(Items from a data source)
>>>

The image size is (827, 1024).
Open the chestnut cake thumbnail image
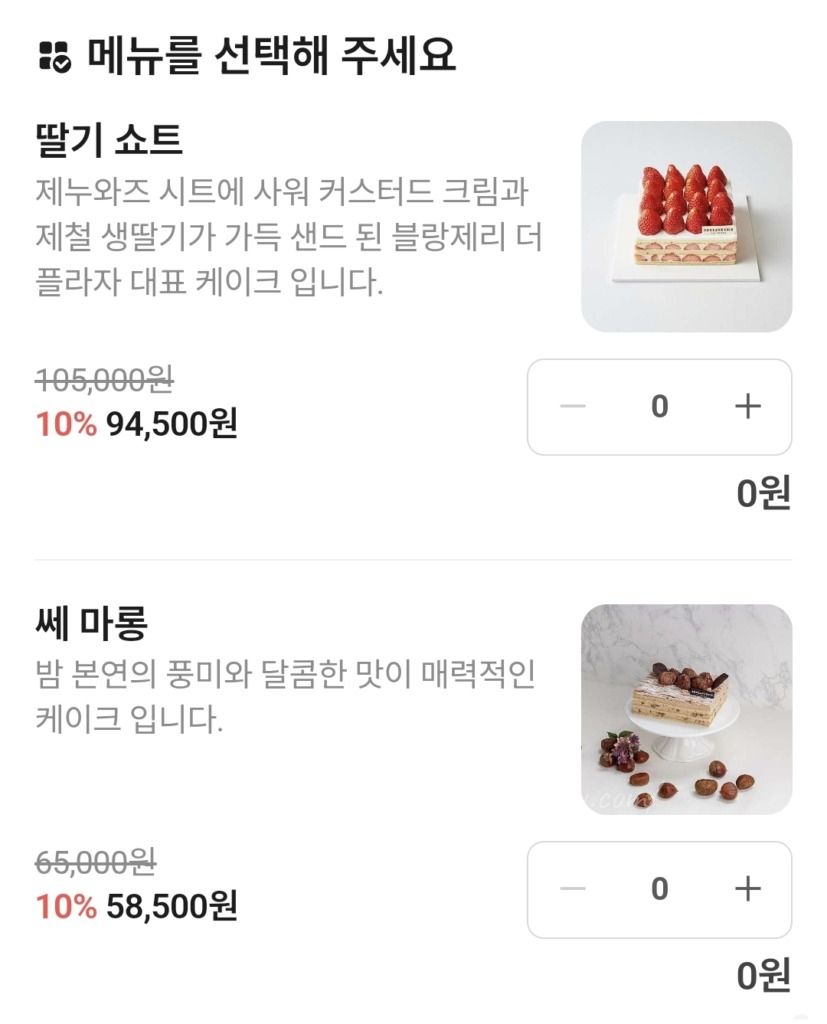(x=686, y=709)
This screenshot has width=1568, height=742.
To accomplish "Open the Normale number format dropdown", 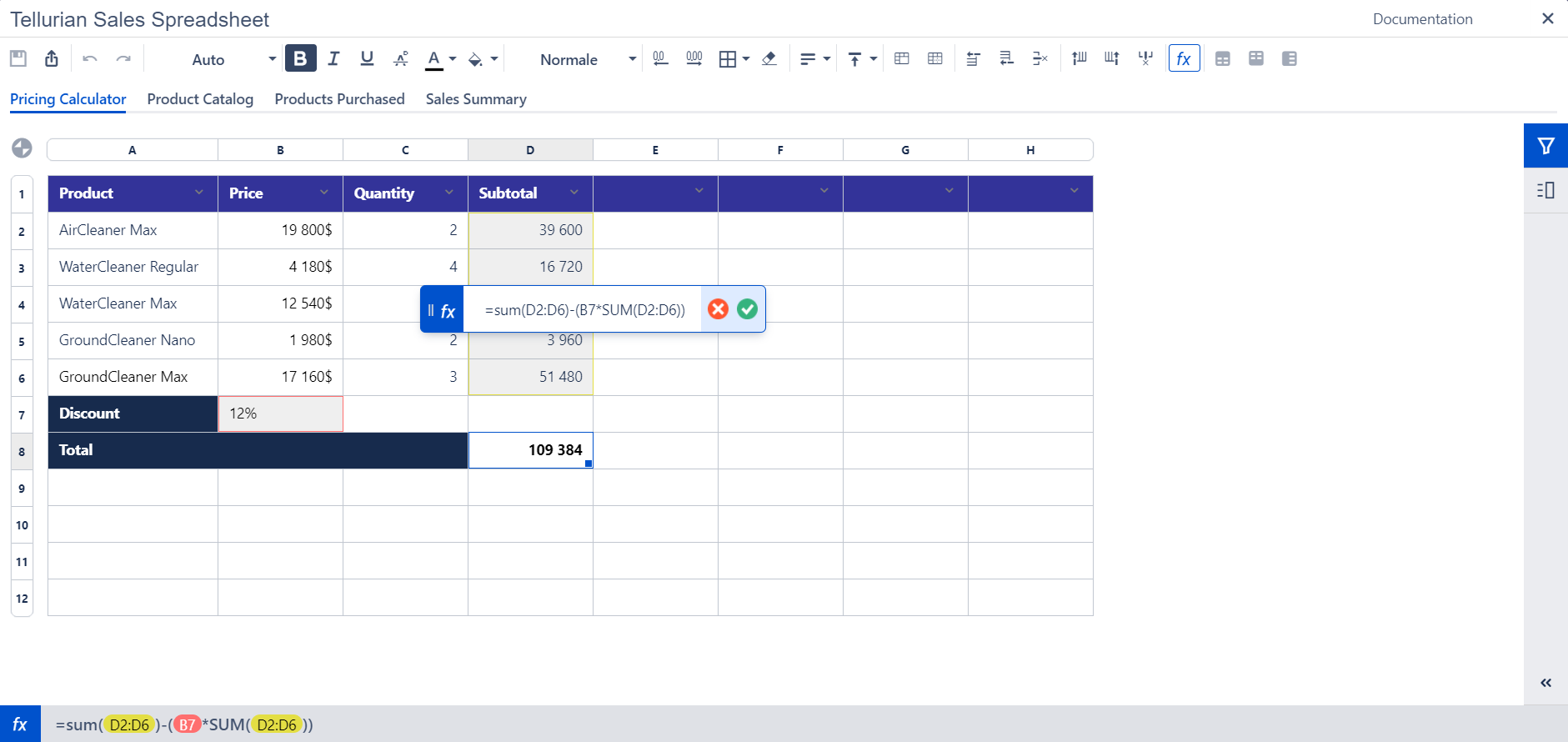I will (588, 59).
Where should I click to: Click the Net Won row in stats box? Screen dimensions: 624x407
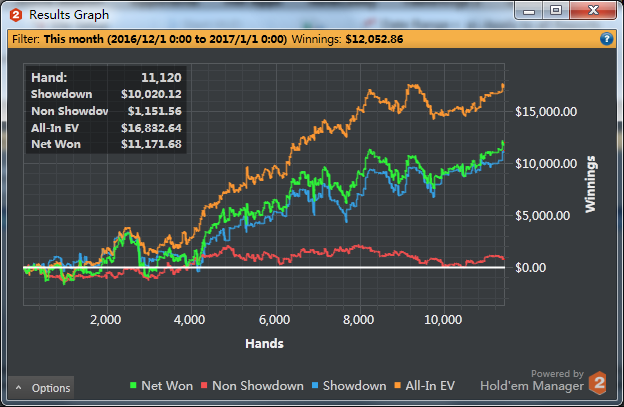click(x=106, y=145)
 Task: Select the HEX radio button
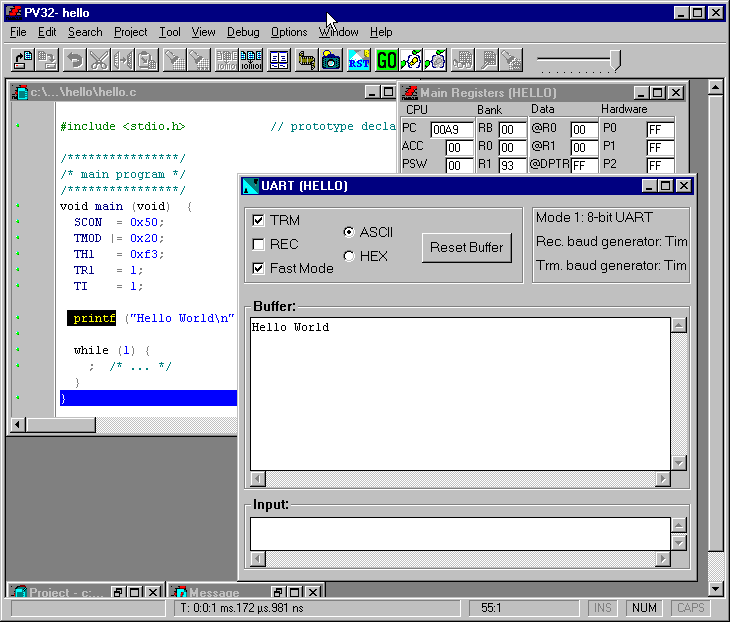click(x=348, y=256)
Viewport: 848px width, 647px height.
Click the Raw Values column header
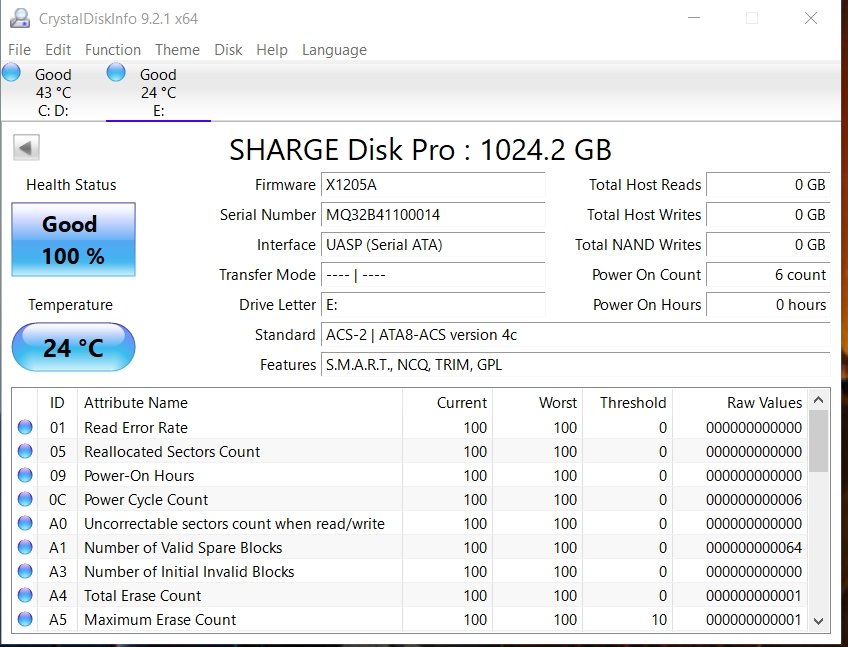tap(763, 403)
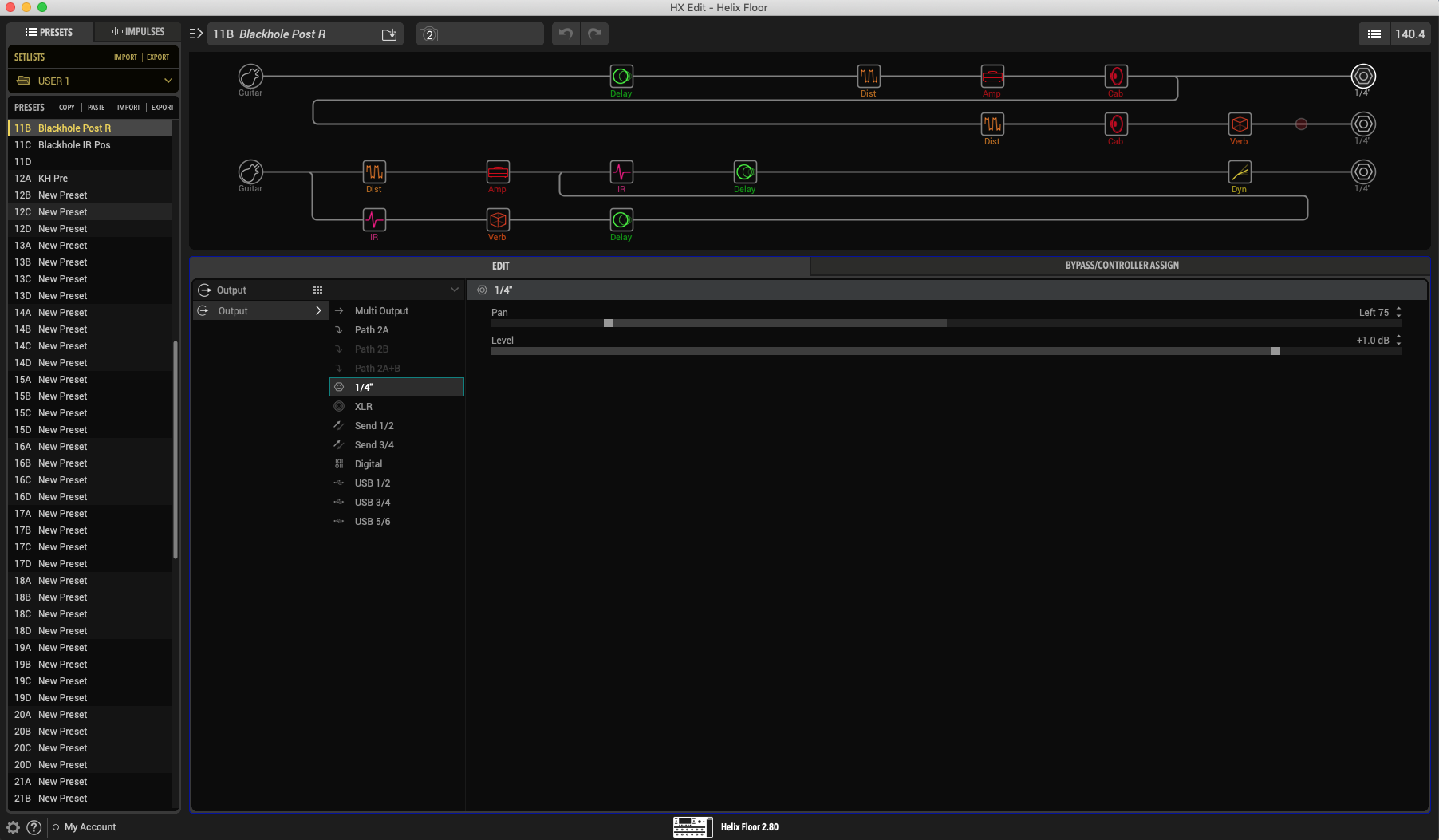This screenshot has width=1439, height=840.
Task: Switch to the Impulses tab
Action: coord(138,32)
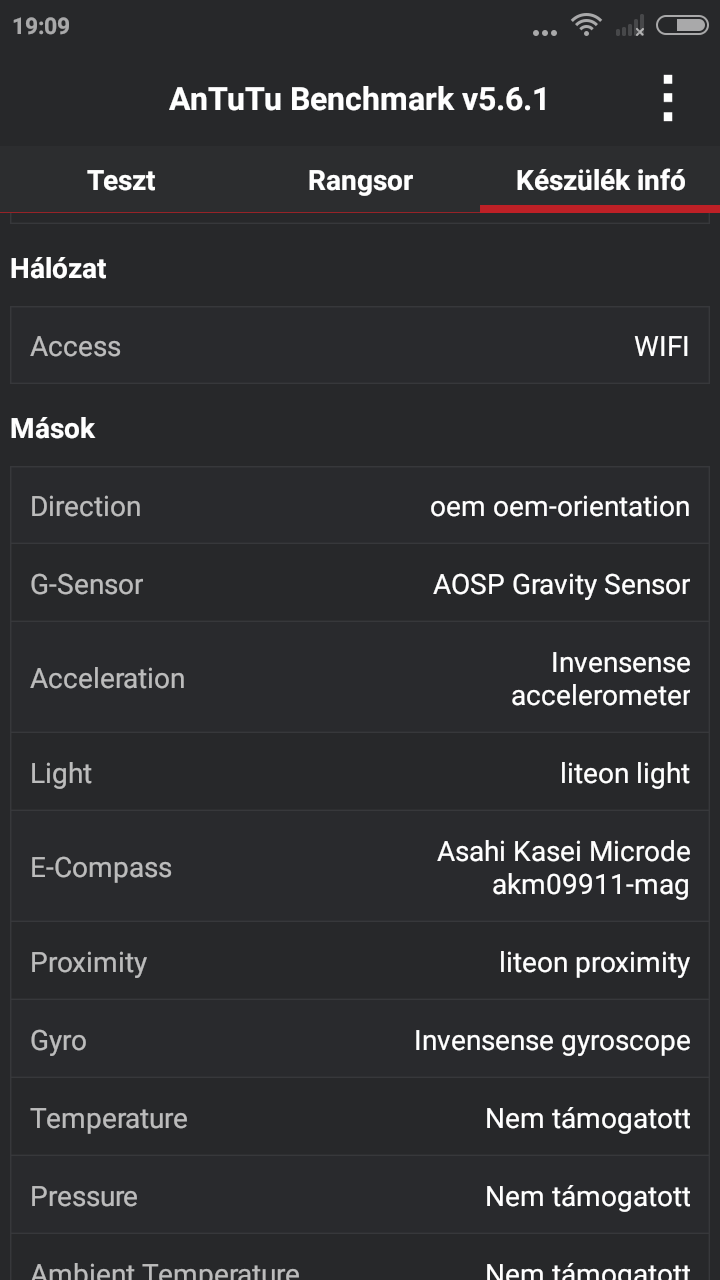720x1280 pixels.
Task: Tap the clock in status bar
Action: 41,26
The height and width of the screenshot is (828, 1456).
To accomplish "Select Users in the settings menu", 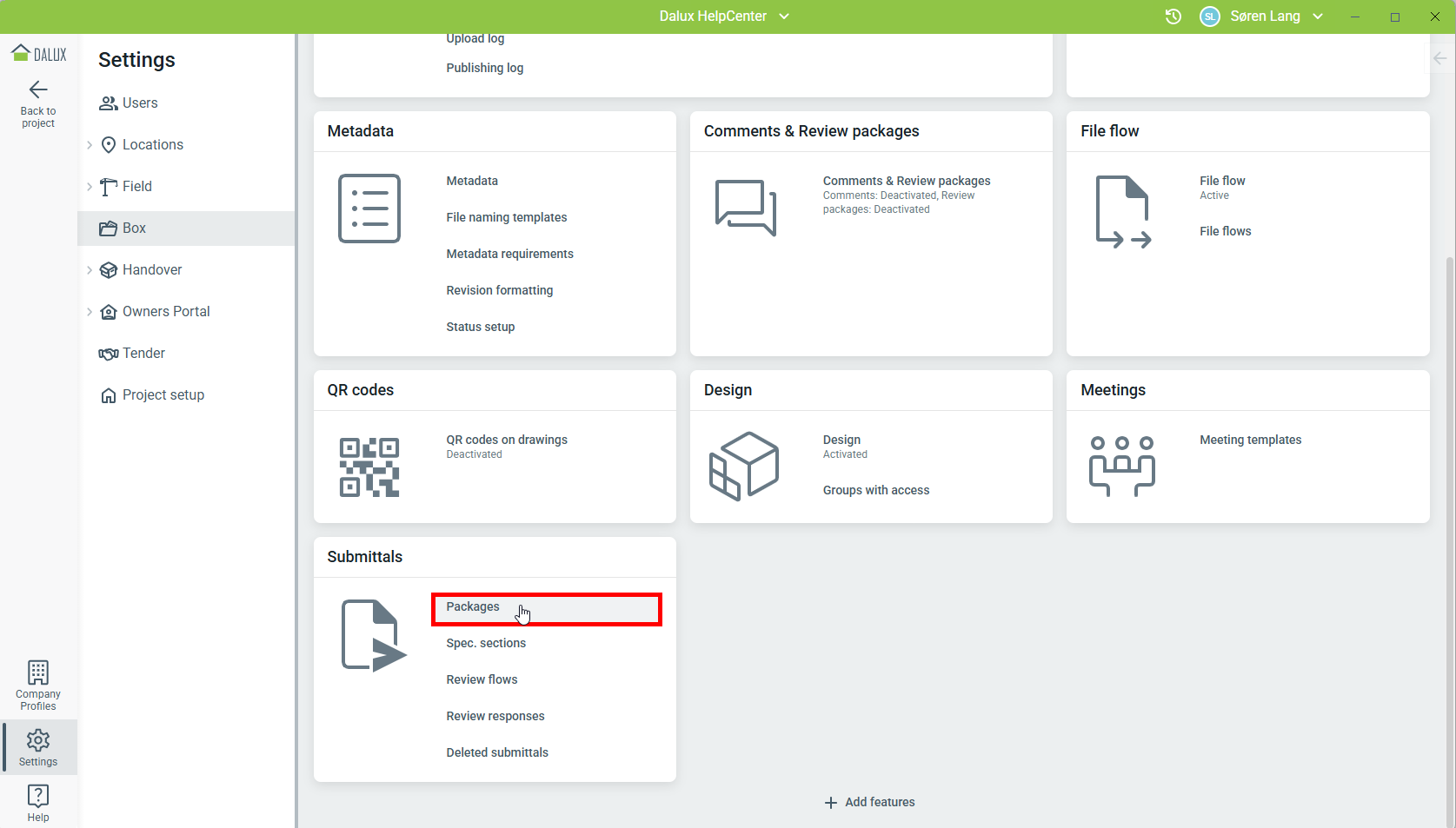I will (x=139, y=103).
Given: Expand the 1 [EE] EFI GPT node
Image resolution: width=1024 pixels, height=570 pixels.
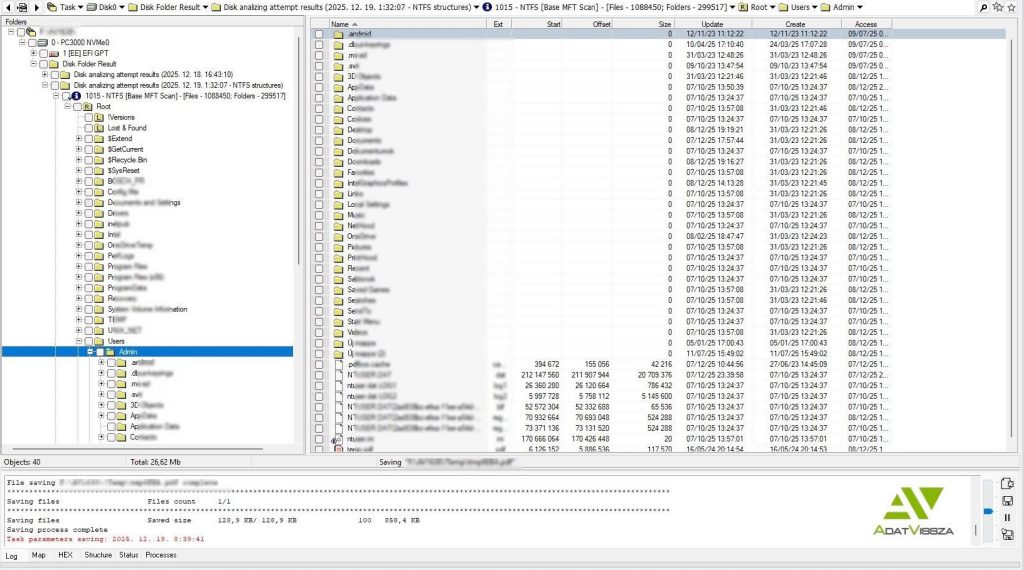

<<<

> [Exercise directions]
Whatever pictures the records hold, omit them; give again exactly the lines from the one containing "Where should I" through the one containing "Viewport: 848px width, 647px height.".

> [Written solution]
Where should I click to: Click the Net Won row in stats box? Screen dimensions: 624x407
click(x=106, y=145)
 Task: Select the HEX radio button
click(x=348, y=256)
Viewport: 848px width, 647px height.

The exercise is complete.